Little Seal added: "Historically, LSTM was proposed by Sepp Hochreiter and Jürgen Schmidhuber in 1997. Their key insight was: use multiplicative gating to control information flow, rather than letting gradients passively decay."

"Yes," said Mr. Pallas's Cat. "This design was so elegant that LSTM dominated sequence modeling for nearly 20 years — until the emergence of attention mechanisms."


Orthogonal Computation Graphs: Seeing Memory Flow

Mr. Pallas's Cat zoomed in on the details of the LSTM computation graph.

"In the orthogonal computation graph," he said, "we can clearly see three information pathways: the horizontally flowing cell state (long-term memory), the vertically flowing hidden state (short-term memory), and the gating signal flow (control mechanism)."

Piglet studied the layout of the diagram carefully: "The cell state flows horizontally from left to right, like a conveyor belt.

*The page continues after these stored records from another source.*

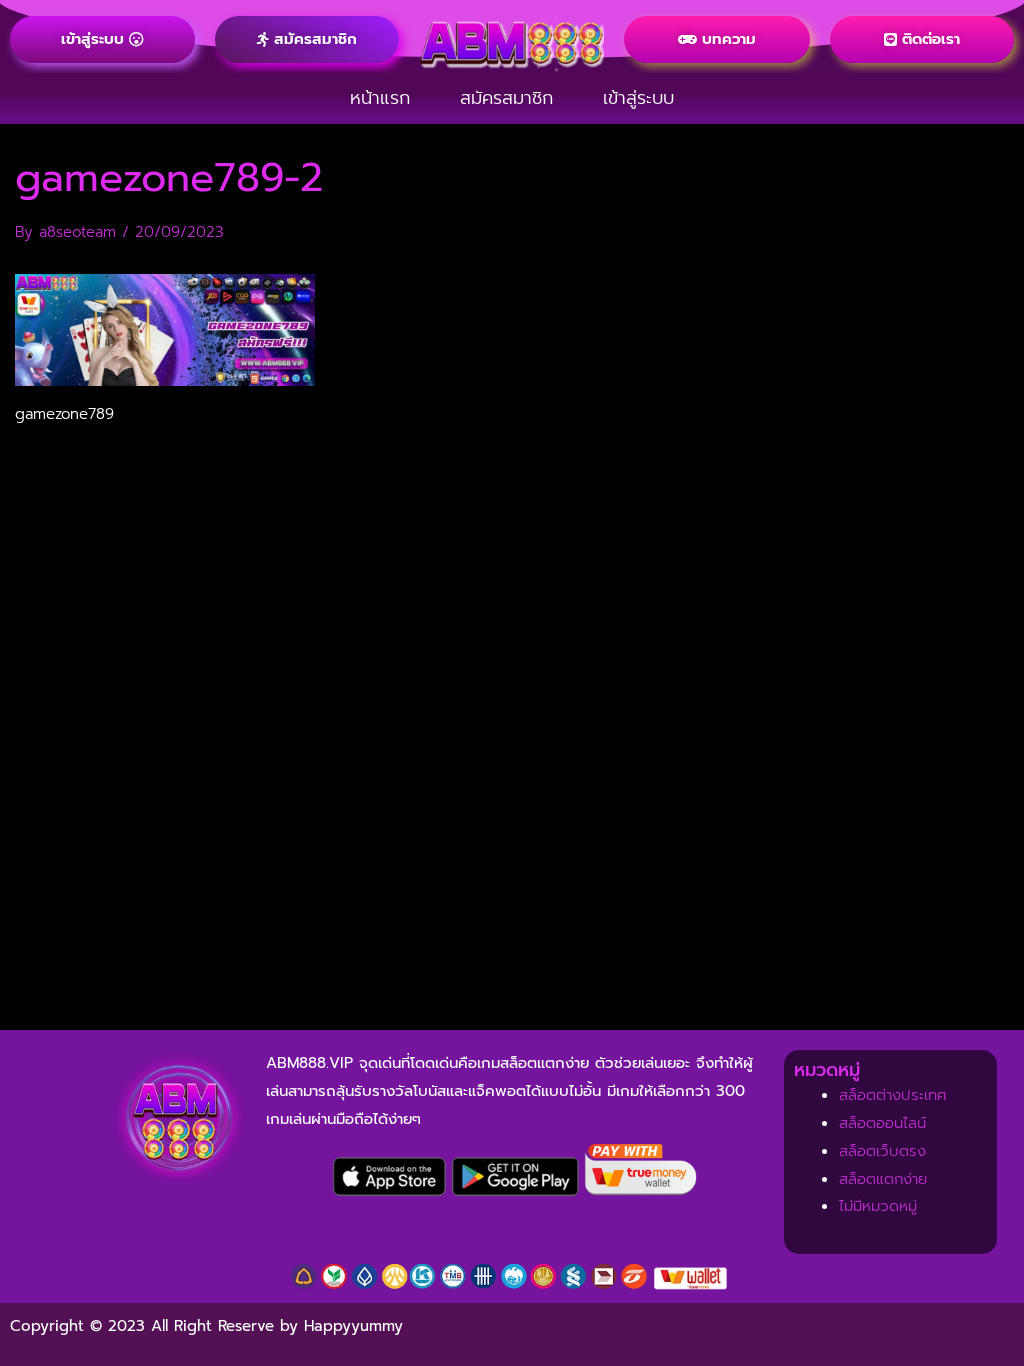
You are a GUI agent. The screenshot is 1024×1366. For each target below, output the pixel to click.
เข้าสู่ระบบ (638, 98)
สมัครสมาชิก (506, 98)
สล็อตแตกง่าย (883, 1179)
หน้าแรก (380, 98)
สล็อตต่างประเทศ (893, 1095)
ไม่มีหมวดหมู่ (878, 1206)
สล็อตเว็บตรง (882, 1151)
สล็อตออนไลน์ (882, 1123)
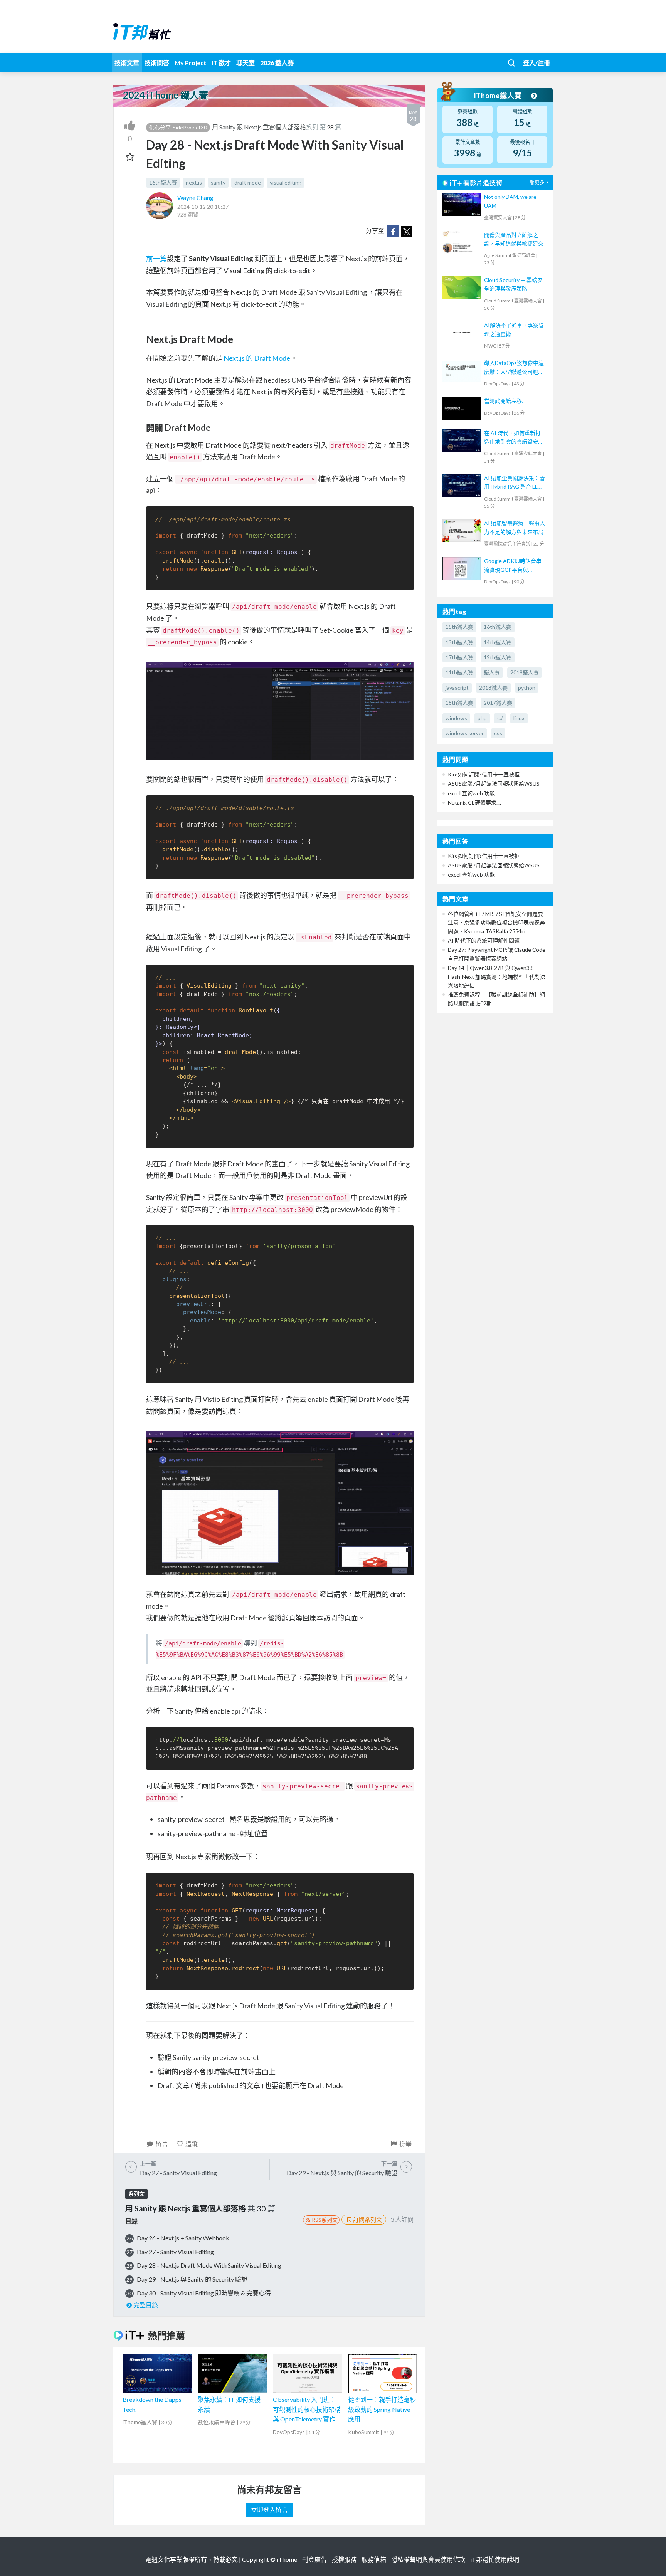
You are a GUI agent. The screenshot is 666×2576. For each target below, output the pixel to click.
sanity (218, 182)
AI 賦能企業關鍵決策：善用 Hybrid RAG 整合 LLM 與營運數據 (514, 483)
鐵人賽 (492, 672)
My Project (190, 62)
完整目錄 (145, 2305)
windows (456, 718)
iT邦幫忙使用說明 (494, 2559)
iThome (287, 2559)
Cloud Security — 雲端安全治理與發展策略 (513, 284)
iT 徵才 (221, 62)
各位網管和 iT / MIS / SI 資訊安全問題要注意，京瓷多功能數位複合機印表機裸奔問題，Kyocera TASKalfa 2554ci (496, 922)
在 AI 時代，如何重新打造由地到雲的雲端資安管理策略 (513, 438)
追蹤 (191, 2143)
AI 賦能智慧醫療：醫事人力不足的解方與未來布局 (514, 527)
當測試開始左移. (503, 401)
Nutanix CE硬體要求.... (474, 802)
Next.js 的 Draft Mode (257, 358)
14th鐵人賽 (497, 642)
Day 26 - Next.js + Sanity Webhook (183, 2238)
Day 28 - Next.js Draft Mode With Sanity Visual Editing (209, 2265)
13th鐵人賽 (459, 642)
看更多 (537, 182)
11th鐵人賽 (459, 672)
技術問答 (157, 62)
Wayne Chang (195, 197)
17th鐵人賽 (459, 657)
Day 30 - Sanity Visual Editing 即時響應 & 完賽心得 (204, 2293)
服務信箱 (374, 2559)
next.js (194, 182)
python (526, 687)
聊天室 (245, 62)
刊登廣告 (314, 2559)
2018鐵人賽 (493, 687)
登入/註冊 (536, 62)
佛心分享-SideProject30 (178, 127)
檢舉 (405, 2143)
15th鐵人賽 (459, 626)
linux (519, 718)
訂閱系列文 (367, 2219)
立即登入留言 (269, 2509)
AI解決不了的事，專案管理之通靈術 (514, 329)
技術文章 (126, 62)
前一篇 (156, 258)
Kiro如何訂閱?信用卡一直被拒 (484, 774)
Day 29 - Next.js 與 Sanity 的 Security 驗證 (192, 2279)
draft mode (247, 182)
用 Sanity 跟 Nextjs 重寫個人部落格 (259, 127)
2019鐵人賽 (524, 672)
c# (500, 718)
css (498, 733)
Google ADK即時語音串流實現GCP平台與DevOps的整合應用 (513, 566)
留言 (162, 2143)
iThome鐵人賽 (498, 95)
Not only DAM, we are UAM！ (510, 200)
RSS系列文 (325, 2219)
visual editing (285, 182)
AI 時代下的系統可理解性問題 (484, 940)
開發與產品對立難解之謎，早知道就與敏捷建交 (513, 239)
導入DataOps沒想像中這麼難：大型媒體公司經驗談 (514, 368)
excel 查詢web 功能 (471, 793)
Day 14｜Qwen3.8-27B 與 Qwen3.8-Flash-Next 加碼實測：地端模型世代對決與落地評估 (496, 976)
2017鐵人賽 (498, 702)
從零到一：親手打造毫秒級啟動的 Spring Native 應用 (382, 2409)
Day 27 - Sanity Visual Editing (175, 2251)
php (482, 718)
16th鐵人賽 (163, 182)
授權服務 (344, 2559)
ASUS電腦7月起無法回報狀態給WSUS (494, 783)
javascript (457, 687)
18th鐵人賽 (459, 702)
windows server (465, 733)
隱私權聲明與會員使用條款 (428, 2559)
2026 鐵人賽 (277, 62)
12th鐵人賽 (497, 657)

The hidden state updates at each time step, and the gating signals are like 'traffic officers' directing the flow?"

"A very vivid analogy," Mr. Pallas's Cat smiled. "The orthogonal computation graph helps us understand LSTM's triple structure: memory storage, memory updating, and memory retrieval."

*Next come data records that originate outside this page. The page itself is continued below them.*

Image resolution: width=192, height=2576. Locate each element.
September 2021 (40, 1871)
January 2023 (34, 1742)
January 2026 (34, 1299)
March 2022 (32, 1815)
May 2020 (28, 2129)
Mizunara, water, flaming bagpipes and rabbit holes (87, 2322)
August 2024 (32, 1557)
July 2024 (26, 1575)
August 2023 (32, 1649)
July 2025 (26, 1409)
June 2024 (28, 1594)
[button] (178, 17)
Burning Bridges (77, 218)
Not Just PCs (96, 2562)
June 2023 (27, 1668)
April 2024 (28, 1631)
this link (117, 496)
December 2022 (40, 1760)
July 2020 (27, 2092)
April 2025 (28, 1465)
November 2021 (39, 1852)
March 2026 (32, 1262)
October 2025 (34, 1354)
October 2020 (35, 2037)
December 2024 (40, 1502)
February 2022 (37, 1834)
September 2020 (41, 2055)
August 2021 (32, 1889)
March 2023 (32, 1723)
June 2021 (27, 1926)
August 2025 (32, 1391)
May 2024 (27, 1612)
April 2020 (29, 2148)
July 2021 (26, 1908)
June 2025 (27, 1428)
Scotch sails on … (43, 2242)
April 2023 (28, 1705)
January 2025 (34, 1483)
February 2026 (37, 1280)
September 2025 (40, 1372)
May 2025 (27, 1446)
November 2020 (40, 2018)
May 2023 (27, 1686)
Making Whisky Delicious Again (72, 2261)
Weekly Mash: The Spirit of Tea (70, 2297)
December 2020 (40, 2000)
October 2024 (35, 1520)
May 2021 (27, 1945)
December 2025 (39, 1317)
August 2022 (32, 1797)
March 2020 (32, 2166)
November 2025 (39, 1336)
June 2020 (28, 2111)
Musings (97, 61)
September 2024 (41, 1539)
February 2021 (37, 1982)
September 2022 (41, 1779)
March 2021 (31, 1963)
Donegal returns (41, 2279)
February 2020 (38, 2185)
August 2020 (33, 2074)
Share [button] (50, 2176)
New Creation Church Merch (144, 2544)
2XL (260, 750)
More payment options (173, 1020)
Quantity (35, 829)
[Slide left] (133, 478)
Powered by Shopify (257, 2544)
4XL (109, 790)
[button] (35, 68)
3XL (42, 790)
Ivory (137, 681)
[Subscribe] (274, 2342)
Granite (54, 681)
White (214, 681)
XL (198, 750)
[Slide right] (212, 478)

Little Seal mused: "This visualization reveals LSTM's modular design. The computation at each time step can be decomposed into independent sub-computations, combined through orthogonal connections."

"Yes," said Mr. Pallas's Cat. "This modularity makes LSTM easy to understand and implement. In code, we can clearly see the computational flow of the three gates."


Mental Model: Memory as Selective Retention

Little Seal took a psychology book from the shelf. "Professor, this reminds me of the 'decay and interference' theory of memory."

"Good connection," said Mr. Pallas's Cat. "LSTM implements a model of active memory management."

He wrote the mental models on the whiteboard:

Mental Model: The Threefold Management of Memory

  1. Selective encoding (input gate): decides what new information is worth remembering
  2. Selective retention (forget gate): decides what old information is worth keeping
  3. Selective retrieval (output gate): decides what memory is useful at the current moment

"These three mechanisms," Mr. Pallas's Cat explained, "correspond to the active management processes of human memory. We don't passively receive and store all information; we actively encode, retain, and retrieve."

Piglet thought: "So LSTM is not only a technical solution, but also a cognitive model? It shows how 'memory' can be realized through computation?"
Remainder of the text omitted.